Like any newcomer to a sport, there’s often a bewildering array of equipment that you have no idea whether you need, and if you do, which sort are the best.
Does making the wrong choice matter?
While fins can look the same and it might appear as if you can pick a set and away you go, there are a few options that might make a difference to your choice.
Split fins have been around for a while, but are they a good choice? And in particular, are split fins a good choice if you are beginning snorkeling?
Split fins are an excellent choice for a snorkeling beginner. Split fins allow for a shallow flutter kick more practiced by beginners to be more efficient and use less resistance to the water. This will reduce leg fatigue and minimize the risks associated with leg cramps. They provide less power than a full bladed fin so aren’t as good in snorkeling areas with stronger currents or tides.
Split fins aren’t the only choice for a beginner, there are many options available.
The Split Fin
Fins, in general, are used for the purpose of making progress quicker and more efficiently through the water. Less energy is expended to move and there is a safety issue, allowing a snorkeler to counter a current.
Getting anything to fit your feet comfortably can be tricky, but add the necessity to move water to aid propulsion, and a whole new set of problems occurs.
Rental shops or beachfront dive shops will often sell you a generic option for fins that are designed for large overall use.
Taking the time to get yourself kitted out with a good set of well fitting fins will be worth the effort though, as they are much more comfortable, and stop you from getting tired more quickly.
A wholly more pleasant experience.
Snorkeling fins are less than ideal for scuba diving. While they can be used, scuba fins are normally made from a stiffer material and are longer.
Scuba diving is time dependent and can be over in 45 minutes or so. Fins can be longer and the duration may be shorter.
By contrast, snorkeling can be done for hours. Snorkeling fins tend to be more flexible material and shorter to take into account these facts, as well as the more technical aspects of scuba, aren’t necessary.
Snorkelers also often find themselves in environments over coral and shorter fins do less damage, not only to the environment but against other snorkelers in popular locations.
Snorkeling fins are designed for several hours of use without fatigue.
Split fins in particular should be considered by beginners because they build on these concepts. The split fin system doesn’t displace water so much as twist the blades and cause a propeller-type forward motion.
A shallower kick cycle can be used further extending usage while reducing the risk of cramps and aching leg muscles.
Common fin problems for beginners are leg fatigue, cramps in either the calf or ankle and blisters. Comfortable fins will limit these issues.
Advantages Of Split Fins For Snorkeling Beginners
Split fins allow a shallower fin kick more commonly observed with casual snorkelers and make use of this with good energy efficiency.

* Data extract

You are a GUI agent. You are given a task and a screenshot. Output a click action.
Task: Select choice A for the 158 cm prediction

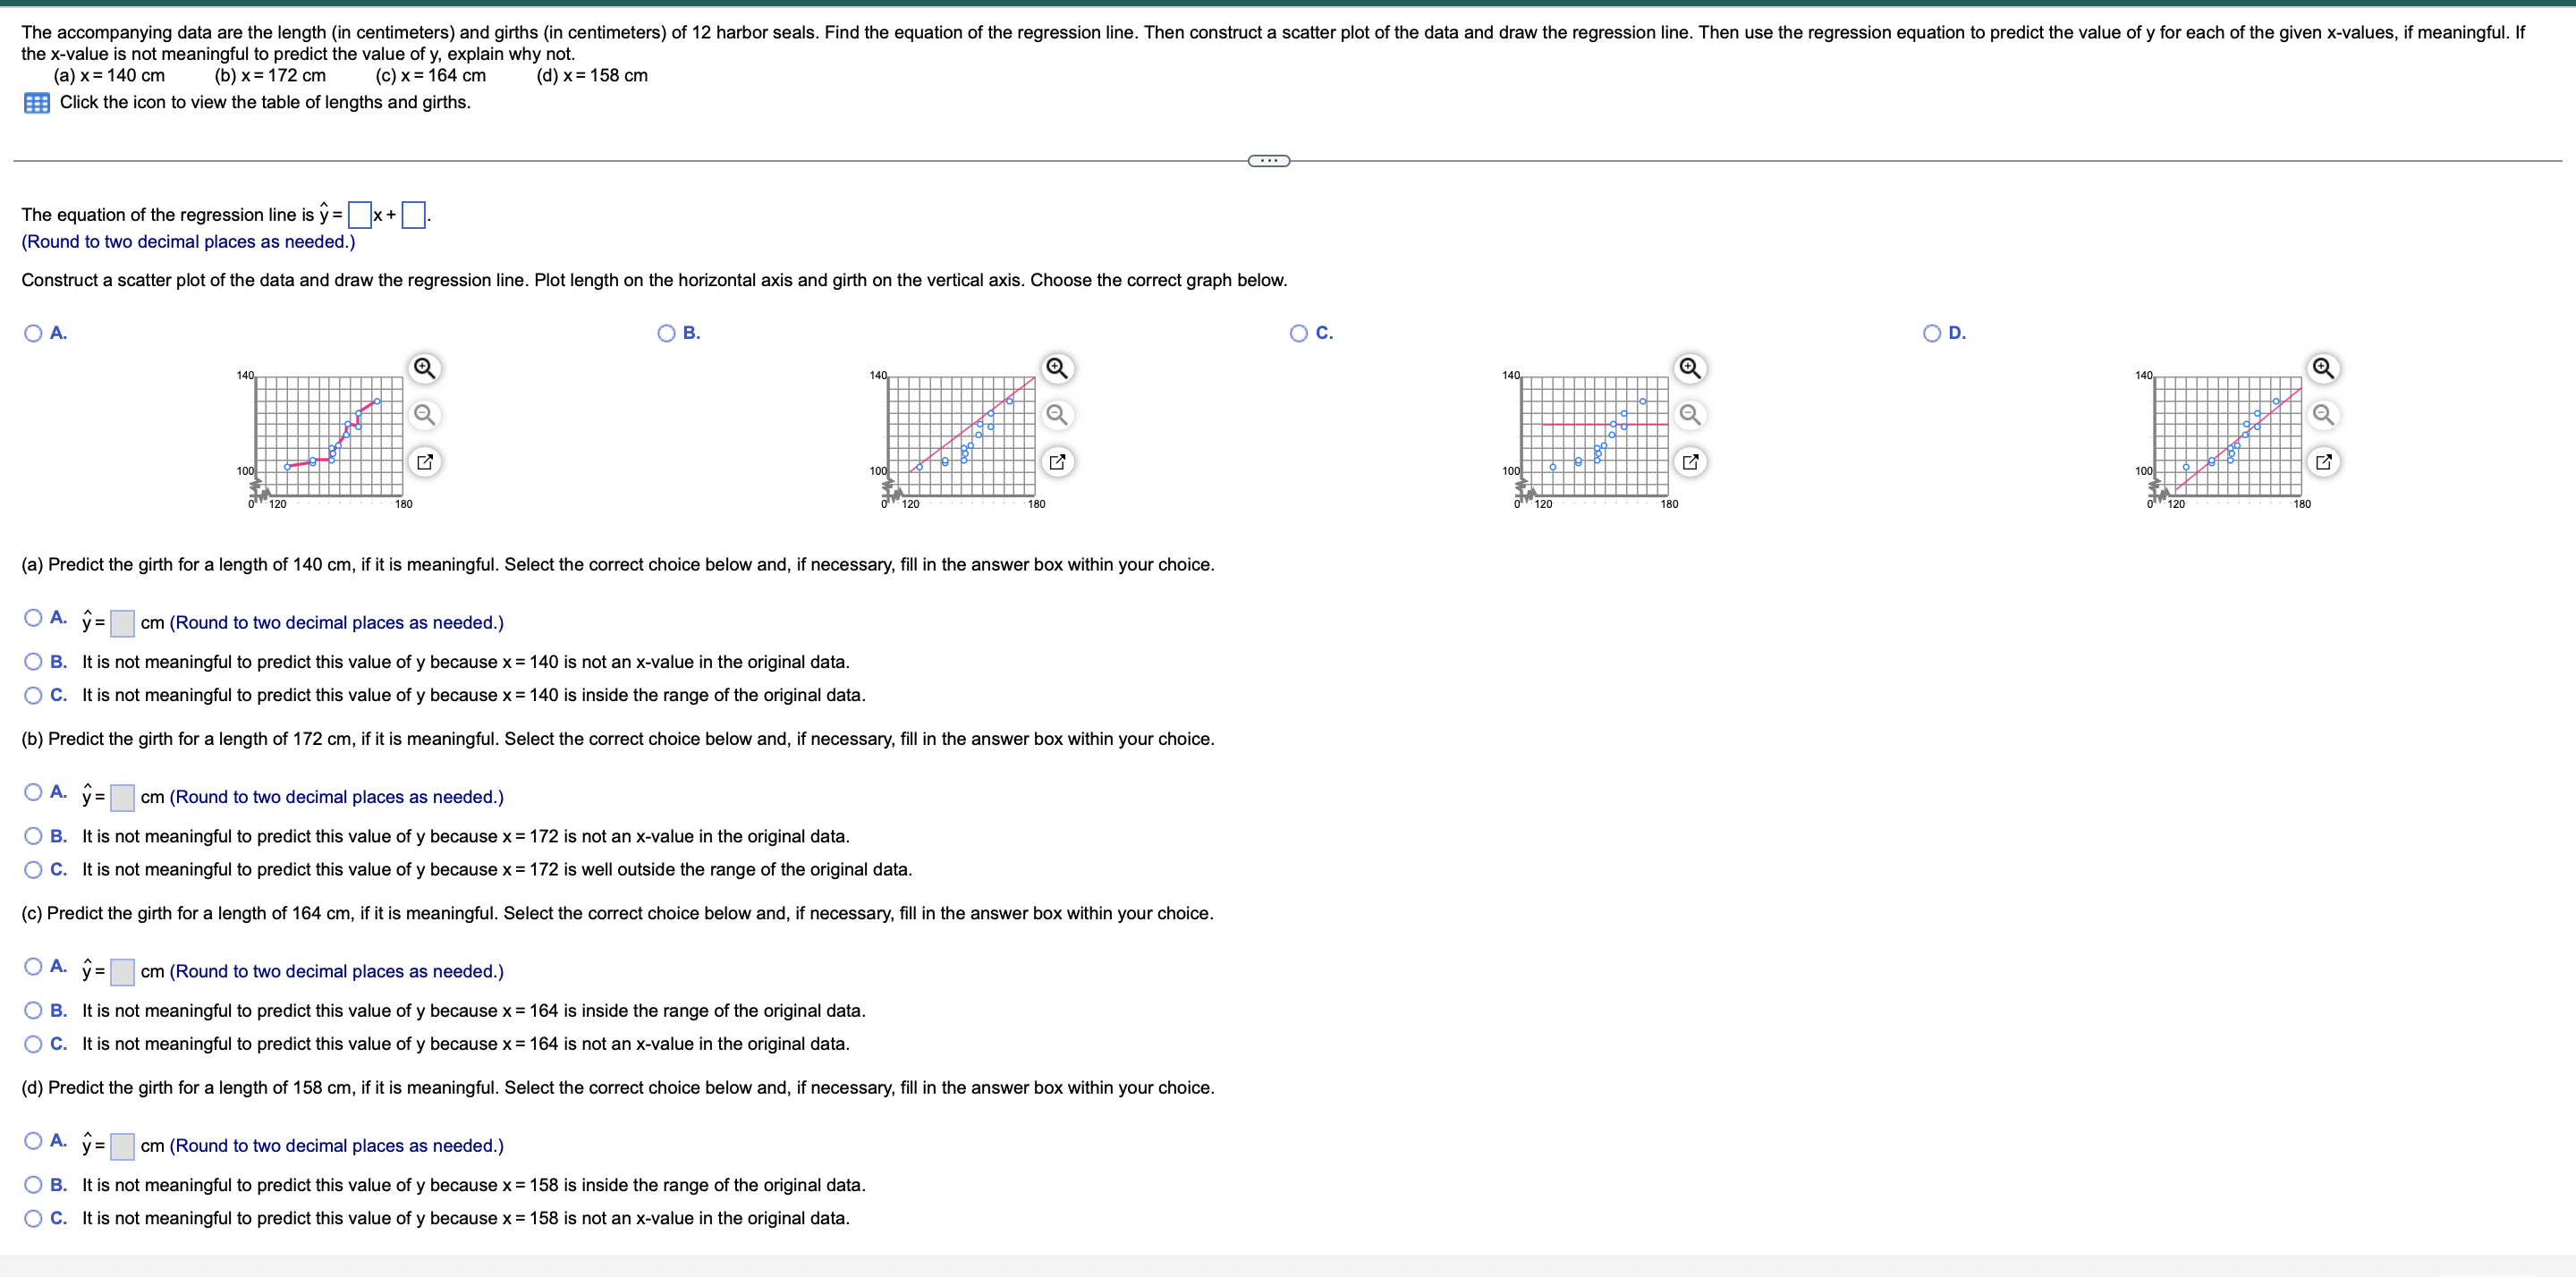tap(33, 1140)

* Short exercise 1
According to the text on split fins, what fin problems are common for beginners?
* Short exercise 2
Pick up the article on split fins for beginning snorkelers after its final sentence and keep writing.

* Reply 1
Leg fatigue, cramps in the calf or ankle, and blisters.

* Reply 2
Thus split fins are good for the following people
- Vacation snorkelers
- Inexperienced snorkelers or those who prefer the flutter kick
- Those with limited mobility
Simply put they’re easy to use and are efficient with the normal flutter kick.
There’s less displacement with split fins so there is less joint pressure. The motion of kicking your legs and feet is easier with them.
So a snorkeler with bad ankles, knees, or hips will probably find split fins easier to use than the full bladed paddle fins.
Those who are new to snorkeling tend to use the flutter kick like they would with freestyle swimming and split fins make maximum use of this tendency. Shorter, faster strokes are the hallmark of the split fin.
The ability of a person new to snorkeling to extend their snorkeling time, and make it easier to do so makes these types of fins more suitable. It seems reducing the likelihood of cramps is attractive to newbies.
Limitations Of Split Fins For Beginners
While split fins are ideal normally. the trade-off is that professional divers will argue that the efficiency of split fins make them unsuitable for combatting stronger currents.
The trait of being easy to use makes them suitable for calm and tranquil waters, but in tidal areas, you may need more power.
So, if you are unsure check with people who have been to the location you are visiting before.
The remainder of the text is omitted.